All plots were established in winter 2013-2014. There was a common minimum design across all locations. At least four rows with ten plants were planted in a plot (spacing 3 × 1 m) over a minimum area of 120 m2, with a buffer of one row each side to avoid edge effects. When a clone was planted in a location, there were three replicates. All plots were ploughed approximately to 30-40 cm, and weed were controlled manually or chemically until the end of July 2014. No fertilization was carried out. Plots were chosen as homogenous as possible in flat locations on arable land.

Irrigation was carried out in five sites in Mediterranean conditions (Spain and Italy). Irrigation strongly and positively affected the productivity of the plots, thus introducing a bias in the climate-growth relationship. Indeed, preliminary results showed that when a dummy variable reflecting watering is included in the productivity models, no significant climate-growth relationship is found. Furthermore, no clear details on the irrigation practices carried out were available at these sites, therefore they were excluded them from modelling. After removing those sites, each clone was employed in at least other seven locations.

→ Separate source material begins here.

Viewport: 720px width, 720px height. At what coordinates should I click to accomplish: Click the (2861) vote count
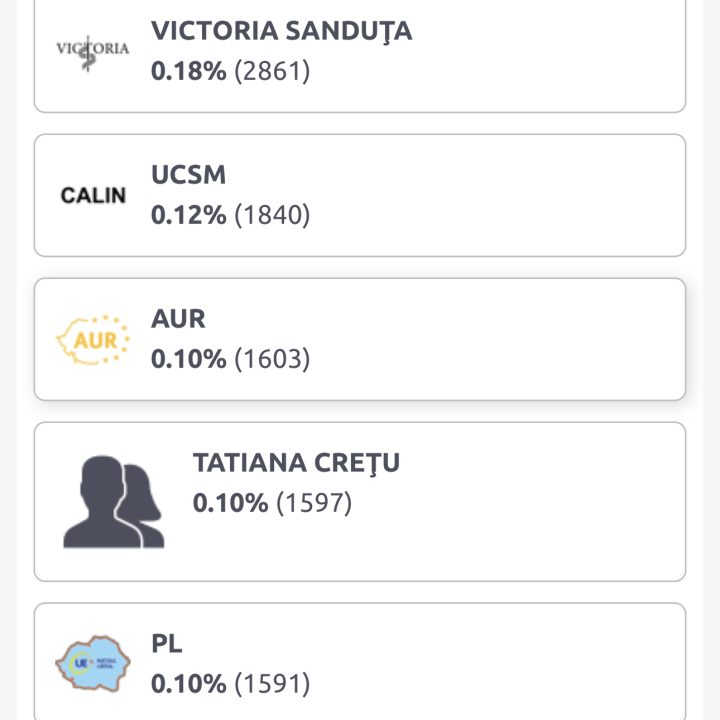tap(272, 72)
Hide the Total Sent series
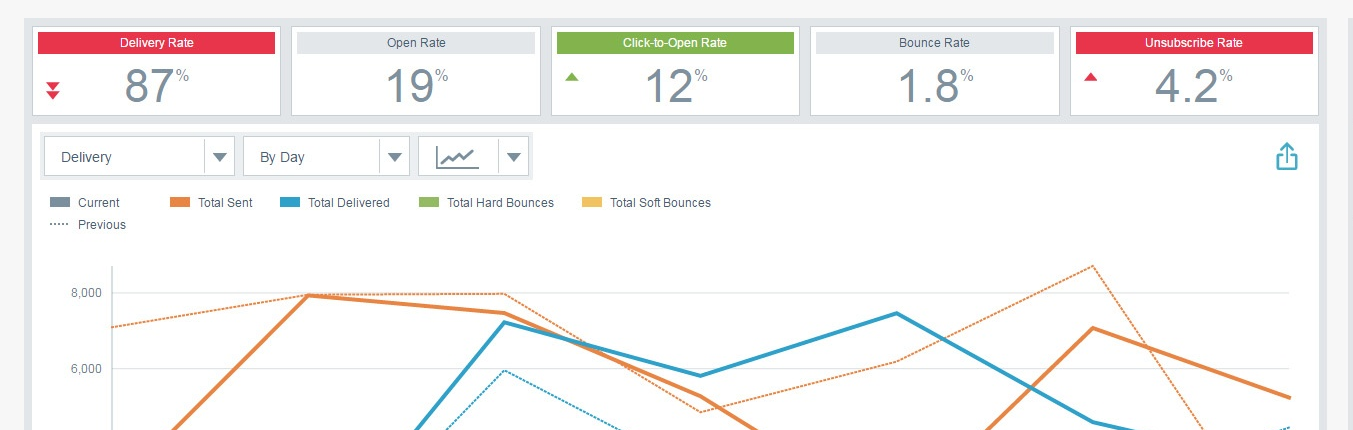The image size is (1353, 430). pos(211,202)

After four years (winter 2017-2018), the 16 plants in the centre of each plot were harvested and fresh weighted. For most locations wood moisture was directly evaluated by comparing fresh and dry weight of samples collected from the harvested trees. Wood moisture ranged from to 47% to 65%, with an overall mean of 56%. For other sites (Bajiti, Hungary; Frassineto and San Isidoro, Italy; Guadalajara and La Canaleja, Spain), no data on wood moisture were available, and in these cases it was considered equal to the average level (58%), except for the Suniglia site, where the same values of nearby Casale Monferrato site were used. Consequently, for each plot, total aboveground dry biomass productivity (AGBp, Mg ha-1 year-1) was calculated as the variable of interest. While we retrieved and kept separately the values for the three plot of each clone in most of the locations, for one (Tvrdavica, Croatia) we were able to retrieve only the average of the three plots for each clone (data from [24]).

Data analysis

Climatic data for all the study sites were retrieved from ClimateDT (⇒ https:/­/­ibbr.­cnr.­it/­climate-dt/­), a web portal where scale-free climatic data are freely provided at global level using CRU-TS data ([11]) for the historical period (1901-current year - [15]). Several variables of interest can be selected on the portal, based on monthly and annual values of temperature and precipitation, along with a wide array of derivative indices. Climatic values for each site were retrieved for the years 2014-2017 and averaged. We carried out a preliminary analysis of the relationship between the climatic variables and AGBp. According to Marchi et al. ([15]), we selected the following variables as potential predictors of productivity: Mean Summer Precipitation (MSP, mm), calculated from May to September; a continentality index (CONT), defined as the standard deviation of the average monthly temperatures; and the Annual Heat Moisture (AHM, °C mm-1), defined as (eqn. 1):

\begin{equation} AHM= \frac{MAT+10} {MAP \cdot 10^{-3}} \end{equation}

where MAT is the Mean Annual Temperature (°C) and MAP the Mean Annual Precipitation (mm). High MSP corresponds to high water availability during the vegetative season, high CONT corresponds to high degree of continentality in terms of annual temperature variation, and high values of AHM are due to high temperature and/or low precipitation, resulting in low water availability for the plants.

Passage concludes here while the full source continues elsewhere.